▸ **Supplied passage**:
* * *
Hi Shuan,
Sorry it took me a while to reply, I just got back from a business trip to
the States.
You wrote:
>-----Original Message-----
>From: Shuan Rose [mailto:shuanr@greenmount.org]
>Sent: Wednesday, November 14, 2001 7:01 AM
>To: Glenn Morton; John W Burgeson; asa@calvin.edu
>Subject: RE: Glenn's comments
>
>
>HI Glen,
>I have recently been reading stuff from Johanson(Lucy's discoverer) who
>holds that Homo Erectus, our supposed ancester who lived a million years
>ago, was not very humanlike(no speech, questionable about using fire, a
>scavenger not a hunter). I also have read Richard Leakey, who thinks that
>Homo Erectus had rudimentary speech and a simple hunter-gatherer lifestyle,
>but who would be skeptical (I think ) about Homo Erectus having tents and
>clothing. You say that Homo Erectus was much more advanced than even Leakey
>would allow. What do other paleoanthropologists think?
Opinions vary widely but most seem to think that speech in some form has
been around for a long, long time--and of course there isn't any proof of
anything. However, that doesn't mean that we can't say anything. To me the
appropriate approach is to grant the minimum qualities required to account
for the activity that the archaeological record demonstrates. The Flores
Indonesia example below almost requires speech. But you asked about other
paleoanthropologists. Here is what they say. Remember that H. erectus are
found from possibly 30,000 years back to 2 million years ago. Broca's area
is a brain region associated with speech which leaves an impression in the
form of a bump on the inside of the skull.
"The oldest evidence for Broca's area to date is from KNM-ER 1470, a H.
habilis specimen from Kenya, dated at approximately two million years ago.
From that date forward, brain size 'took off,' i.e., increased
autocatalytically so that it nearly doubled in the genus Homo, reaching its
maximum in Neanderthals. If hominids weren't using and refining language I
would like to know what they were doing with their autocatalytically
increasing brains (getting ready to draw pictures somehow doesn't seem like
enough)." ~ Dean Falk, Comments, Current Anthropology, 30:2, April, 1989, p.
141-142.
To me the best evidence of speech 800,000 years ago is the fact that H.
* * *
▸ **Rows**:

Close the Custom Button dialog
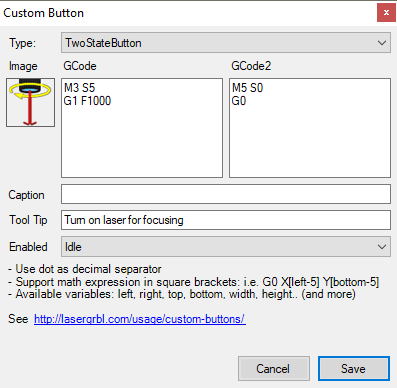 click(386, 13)
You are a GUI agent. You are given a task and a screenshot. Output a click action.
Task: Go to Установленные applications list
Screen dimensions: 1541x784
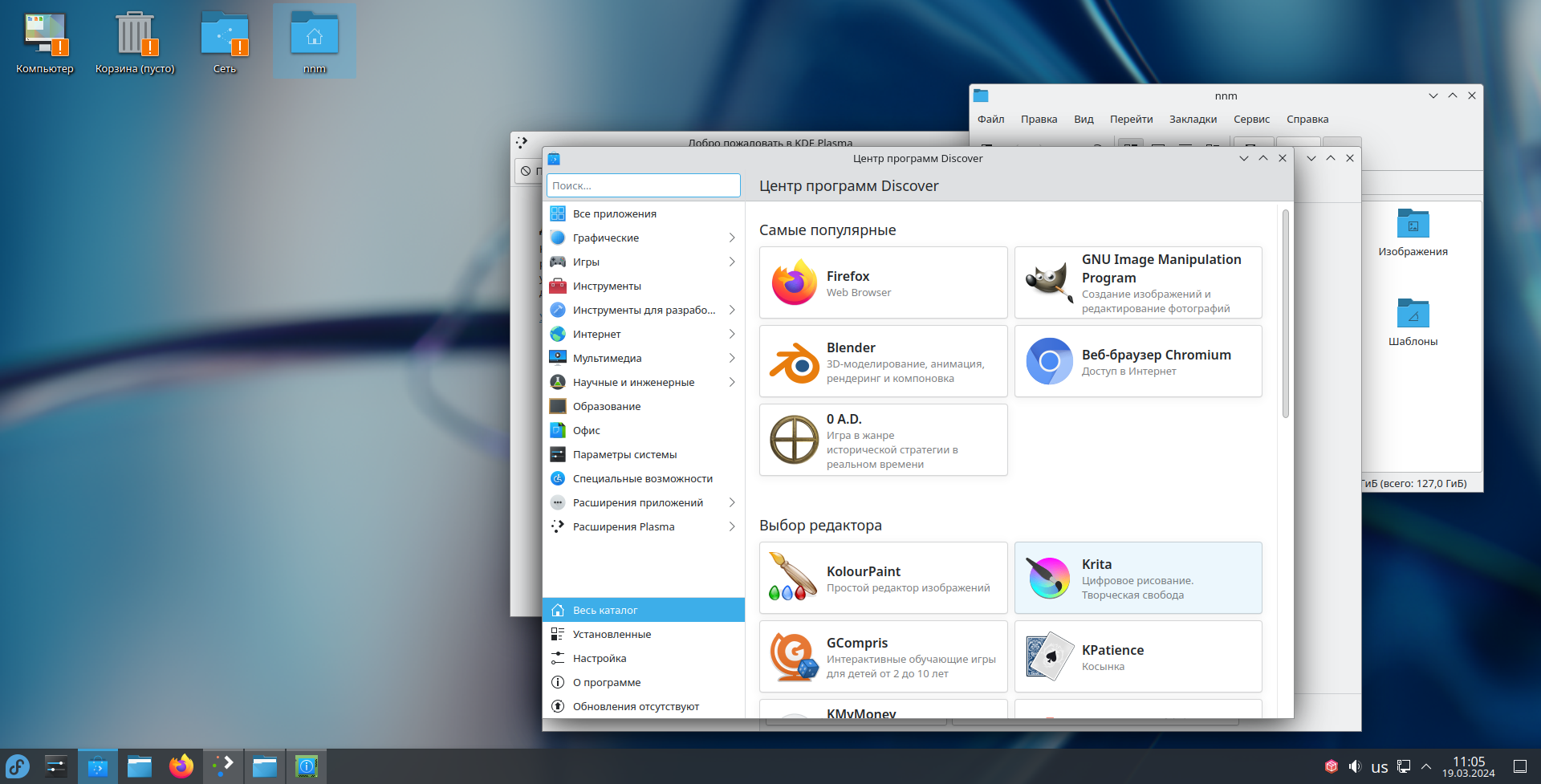point(612,634)
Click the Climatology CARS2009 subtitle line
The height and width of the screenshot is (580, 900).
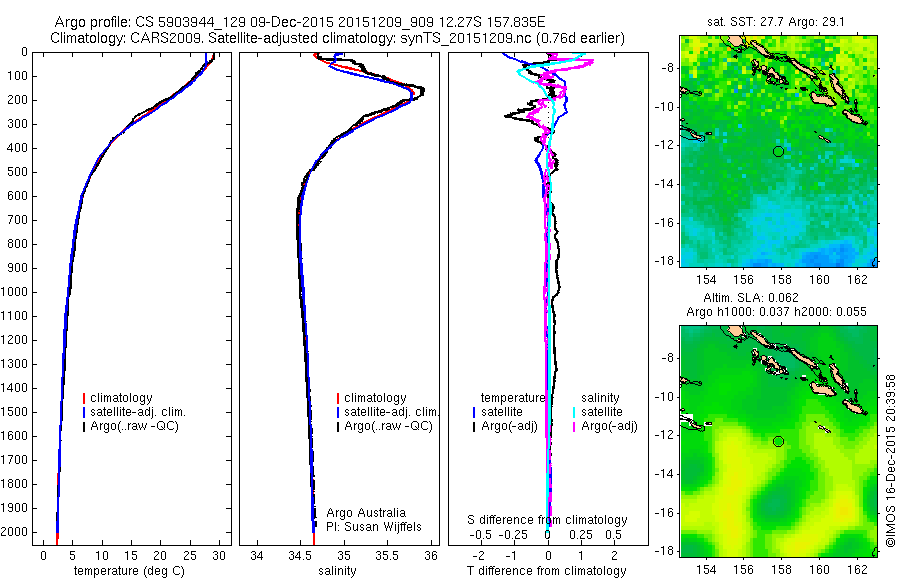338,38
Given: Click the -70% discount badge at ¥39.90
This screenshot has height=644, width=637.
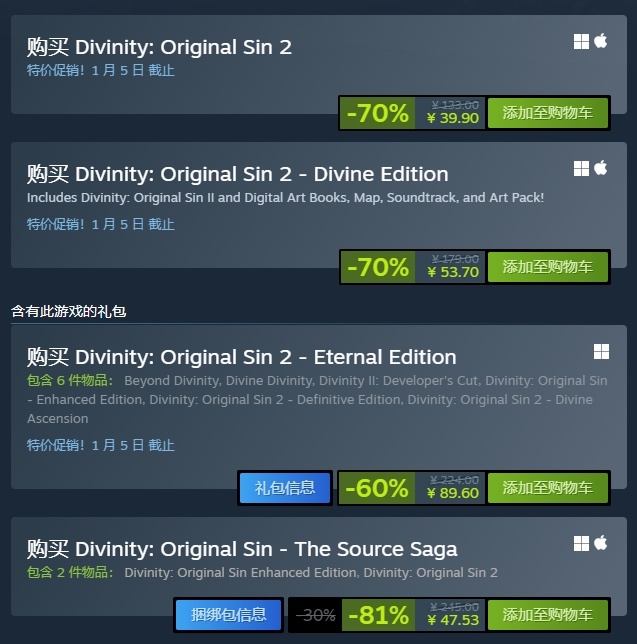Looking at the screenshot, I should [x=377, y=113].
* * *
▸ **Stated exercise**:
In the email about Homo erectus, list every recipient named on the "To:" line of the quoted original message. The entries aren't needed for what follows.

▸ **Answer**:
- Glenn Morton
- John W Burgeson
- asa@calvin.edu